Ob Brokkoli, Kohl und Rosenkohl der Schilddrüse schaden, ist eine häufig gestellte Frage. Eine große systematische Analyse von 123 Studien gibt darauf eine klare Antwort: Solange die Jodversorgung ausreichend ist, haben diese Gemüsesorten keinen klinisch relevanten negativen Effekt auf die Schilddrüse.
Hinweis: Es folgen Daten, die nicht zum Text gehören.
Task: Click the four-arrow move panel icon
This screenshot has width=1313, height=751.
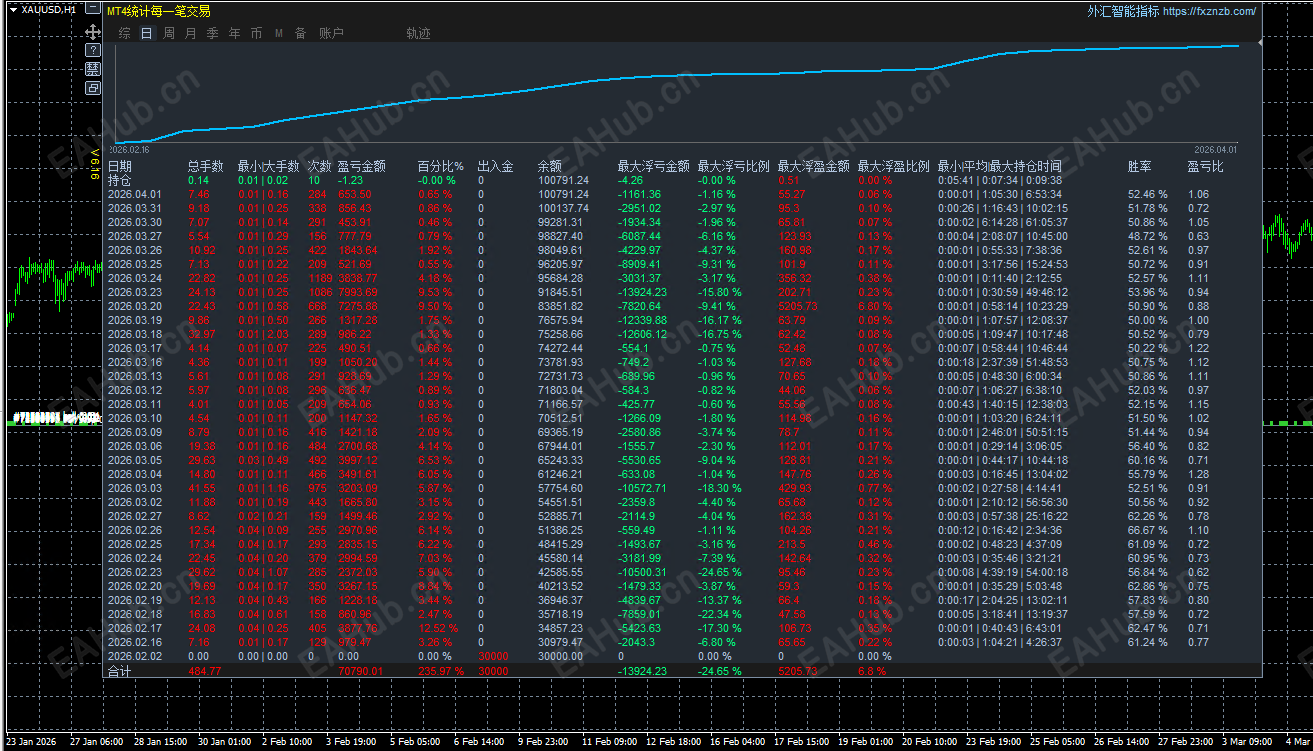Action: 93,31
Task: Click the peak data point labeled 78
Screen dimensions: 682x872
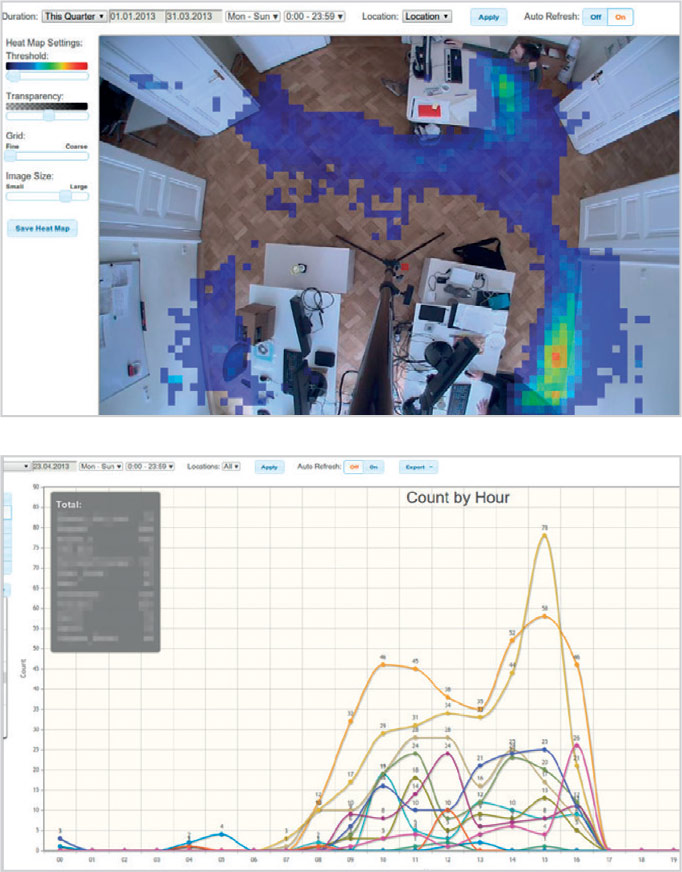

Bei chronisch überhöhter Jodzufuhr gibt es beobachtungsbasierte Hinweise auf ein erhöhtes Risiko für Autoimmunerkrankungen der Schilddrüse und bestimmte Schilddrüsenkarzinome – ein ursächlicher Zusammenhang ist jedoch noch nicht belegt.

Die Belege
7 Studien · 1 Meta-Analysen

Aussagen basieren auf mehreren publizierten Studien (PMID 1987441, 11396705, 11396709, 36818930, 40241991, 38612798, 32545596). Die Evidenz für Jodmangel und Schwangerschaft ist stark und kausal; die Evidenz für chronische Schäden durch übermäßige Jodzufuhr stammt überwiegend aus Beobachtungsstudien.